WHAT TO DO
Search the entries below for "Click 使用 button under 幻音". Give that line and all the lines after it again, exactly, through the last, without pictures.

Items from a data source
= = =
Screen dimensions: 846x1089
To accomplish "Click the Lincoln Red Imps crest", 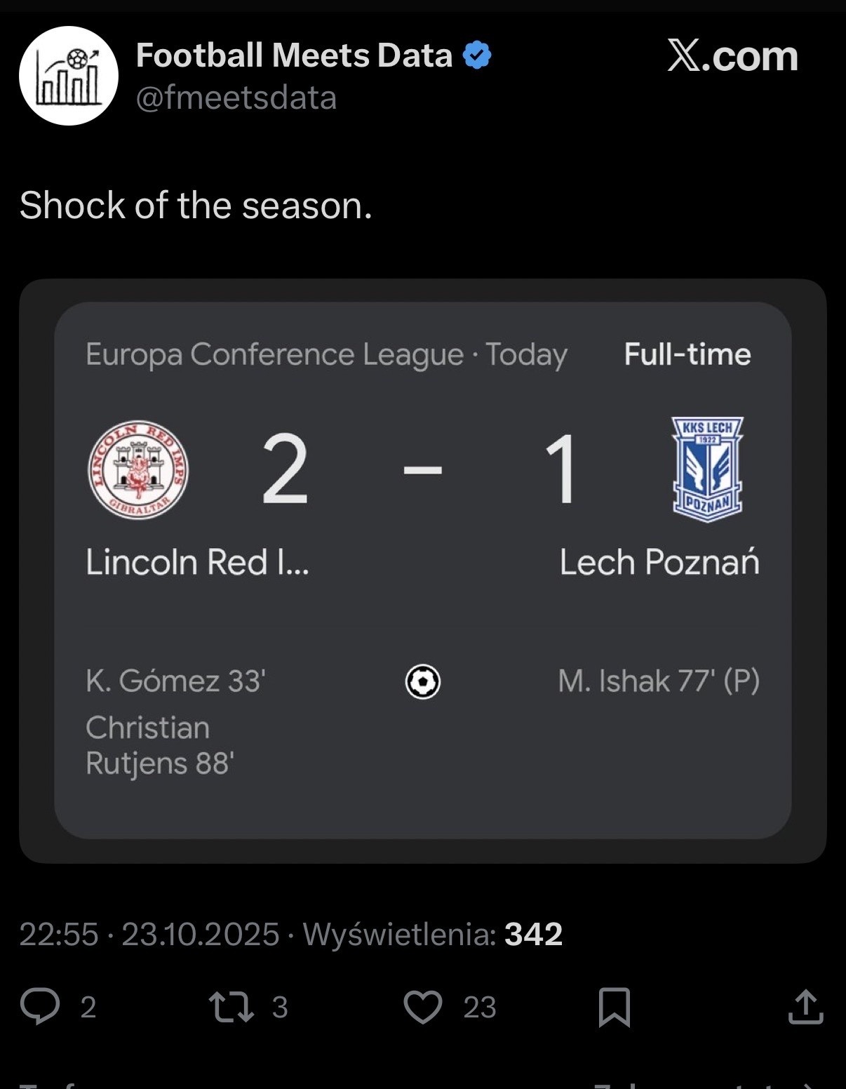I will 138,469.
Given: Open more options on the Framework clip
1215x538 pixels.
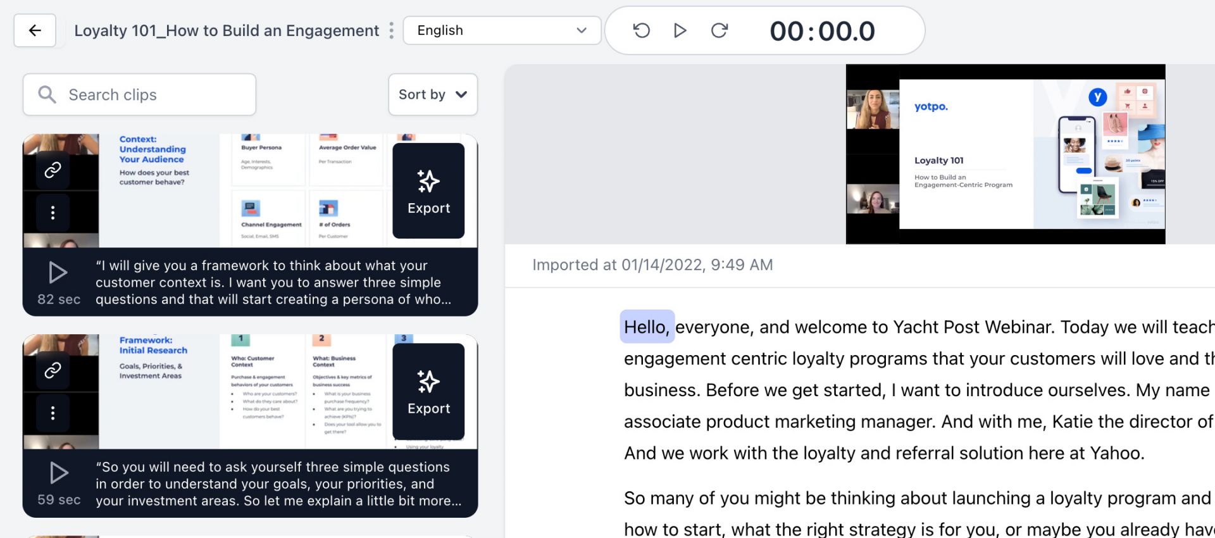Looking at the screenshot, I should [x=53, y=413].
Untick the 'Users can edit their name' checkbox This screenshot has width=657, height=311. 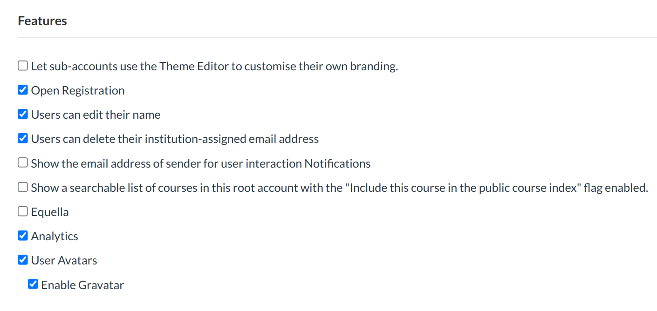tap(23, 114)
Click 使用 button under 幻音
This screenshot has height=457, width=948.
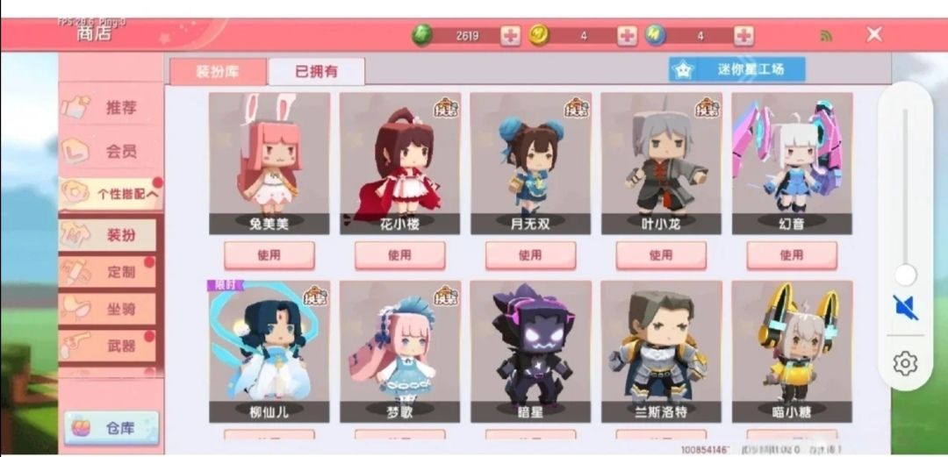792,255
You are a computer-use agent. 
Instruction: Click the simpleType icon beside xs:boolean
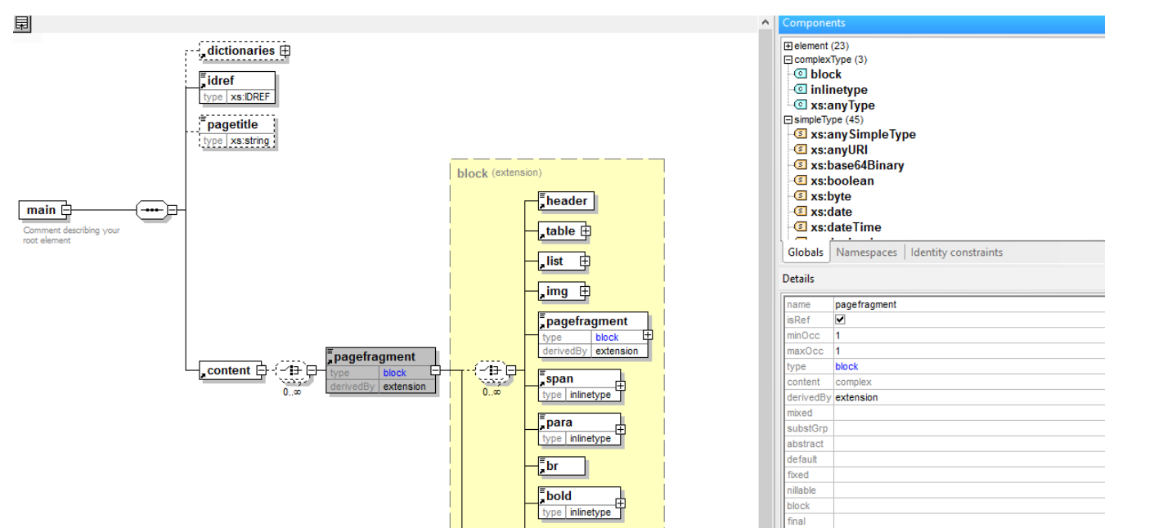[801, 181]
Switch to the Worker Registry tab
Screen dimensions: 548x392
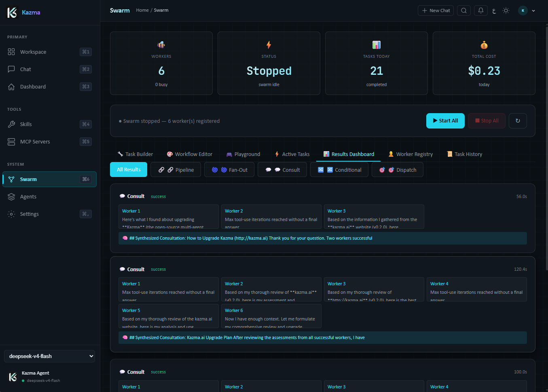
= = =
RESPONSE TO THE EXERCISE
Click 使用 button under 幻音
This screenshot has height=457, width=948.
792,255
You are a computer-use agent. 
Instruction: Click the simpleType icon beside xs:boolean
[801, 181]
Switch to the Worker Registry tab
Screen dimensions: 548x392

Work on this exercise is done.